* _Page extract_:

# # #

PS I'm really missing my BB friends lately. You know you are. I wish you the best of luck this school year!

10 comments:

Bobbi said...

I bet it is so weird for you to watch everyone "go off". I'm glad you are where you are though, Charlotte is one lucky bebe :) Only 4 more years and you'll be going back to school as a room mother!!!

Lacey said...

i always loved getting ready for the next school year as well. But only as a student. i am sure you have a whole new respect and love for the beginning of school being a teacher. And can i say, you are doing an amazing wonderful job with your baby!

katherine said...

you can come and teach grace any time you want to, if you are feeling that nostalgic about it all. really. laura. come over.

can we hang out yet?



ps, remember when i came and taught your students? they wanted to know if there are knives in africa? yes, children there are knives in africa, but they are huge and they call them machetes.

Tara H said...

I KNOW EXACTLY HOW YOU FEEL. Except I could never be a teacher, that is amazingly hard work. But I felt (and still feel) the same way about my career(s) both in the hospital and the home. You have a few years to prepare yourself for visiting Charlotte's school and all the emotions that will bring. I went to the hospital with Odessa and that dredged up all kinds of stuff . . .
You're doing a great job!

Jamie said...

Beautifully said! (You may correct my spelling or grammar anytime!)

# # #

* _Exercise data_:
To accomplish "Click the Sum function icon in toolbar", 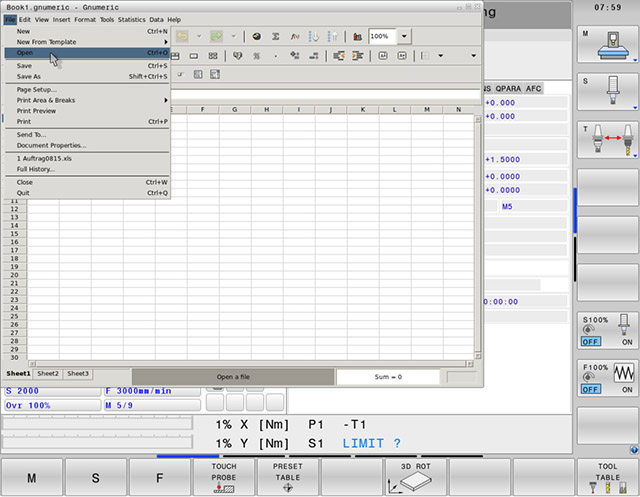I will (x=275, y=36).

# # #

Reproduce, word for word, the part of the blog comment thread above from "Lacey said..." to "with your baby!".

* _Written answer_:
Lacey said...

i always loved getting ready for the next school year as well. But only as a student. i am sure you have a whole new respect and love for the beginning of school being a teacher. And can i say, you are doing an amazing wonderful job with your baby!